■ **PROBLEM DESCRIPTION**
Your reply should reproduce each record precisely as written.

■ **SOURCE MATERIAL**
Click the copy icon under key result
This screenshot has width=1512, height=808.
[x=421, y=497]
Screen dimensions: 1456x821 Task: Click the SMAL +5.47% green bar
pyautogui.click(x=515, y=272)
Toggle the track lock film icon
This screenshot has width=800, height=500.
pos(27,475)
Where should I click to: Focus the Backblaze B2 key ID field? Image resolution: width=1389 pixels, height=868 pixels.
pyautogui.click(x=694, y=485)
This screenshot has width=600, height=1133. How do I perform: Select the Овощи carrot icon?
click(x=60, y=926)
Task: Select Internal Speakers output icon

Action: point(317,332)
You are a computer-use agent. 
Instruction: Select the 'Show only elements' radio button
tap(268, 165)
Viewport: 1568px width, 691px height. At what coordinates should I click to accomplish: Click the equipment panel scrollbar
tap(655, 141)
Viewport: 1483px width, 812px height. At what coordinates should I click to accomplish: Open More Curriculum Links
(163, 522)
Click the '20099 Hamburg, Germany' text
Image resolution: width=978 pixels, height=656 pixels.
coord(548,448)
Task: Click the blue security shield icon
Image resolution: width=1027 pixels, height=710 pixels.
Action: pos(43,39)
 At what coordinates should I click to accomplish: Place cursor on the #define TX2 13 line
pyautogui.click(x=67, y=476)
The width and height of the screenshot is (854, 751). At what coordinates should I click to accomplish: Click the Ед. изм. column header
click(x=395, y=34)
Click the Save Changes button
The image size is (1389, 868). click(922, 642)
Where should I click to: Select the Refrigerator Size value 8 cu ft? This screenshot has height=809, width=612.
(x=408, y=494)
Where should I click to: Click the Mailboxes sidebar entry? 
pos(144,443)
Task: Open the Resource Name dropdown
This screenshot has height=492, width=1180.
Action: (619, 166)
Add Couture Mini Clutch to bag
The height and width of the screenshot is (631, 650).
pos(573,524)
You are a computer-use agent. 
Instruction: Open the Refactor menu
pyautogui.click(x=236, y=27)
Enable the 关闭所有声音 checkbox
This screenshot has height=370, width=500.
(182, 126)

■ **EXERCISE OUTPUT**
Click the copy icon under key result
This screenshot has width=1512, height=808.
[x=421, y=497]
Screen dimensions: 1456x821 Task: Click the SMAL +5.47% green bar
pyautogui.click(x=515, y=272)
Toggle the track lock film icon
This screenshot has width=800, height=500.
pos(27,475)
Where should I click to: Focus the Backblaze B2 key ID field? Image resolution: width=1389 pixels, height=868 pixels.
pyautogui.click(x=694, y=485)
This screenshot has width=600, height=1133. How do I perform: Select the Овощи carrot icon?
click(x=60, y=926)
Task: Select Internal Speakers output icon

Action: point(317,332)
You are a computer-use agent. 
Instruction: Select the 'Show only elements' radio button
tap(268, 165)
Viewport: 1568px width, 691px height. At what coordinates should I click to accomplish: Click the equipment panel scrollbar
tap(655, 141)
Viewport: 1483px width, 812px height. At what coordinates should I click to accomplish: Open More Curriculum Links
(163, 522)
Click the '20099 Hamburg, Germany' text
Image resolution: width=978 pixels, height=656 pixels.
coord(548,448)
Task: Click the blue security shield icon
Image resolution: width=1027 pixels, height=710 pixels.
Action: pos(43,39)
 At what coordinates should I click to accomplish: Place cursor on the #define TX2 13 line
pyautogui.click(x=67, y=476)
The width and height of the screenshot is (854, 751). At what coordinates should I click to accomplish: Click the Ед. изм. column header
click(x=395, y=34)
Click the Save Changes button
The image size is (1389, 868). click(922, 642)
Where should I click to: Select the Refrigerator Size value 8 cu ft? This screenshot has height=809, width=612.
(x=408, y=494)
Where should I click to: Click the Mailboxes sidebar entry? 
pos(144,443)
Task: Open the Resource Name dropdown
This screenshot has height=492, width=1180.
Action: (619, 166)
Add Couture Mini Clutch to bag
The height and width of the screenshot is (631, 650).
pos(573,524)
You are a computer-use agent. 
Instruction: Open the Refactor menu
pyautogui.click(x=236, y=27)
Enable the 关闭所有声音 checkbox
This screenshot has height=370, width=500.
(182, 126)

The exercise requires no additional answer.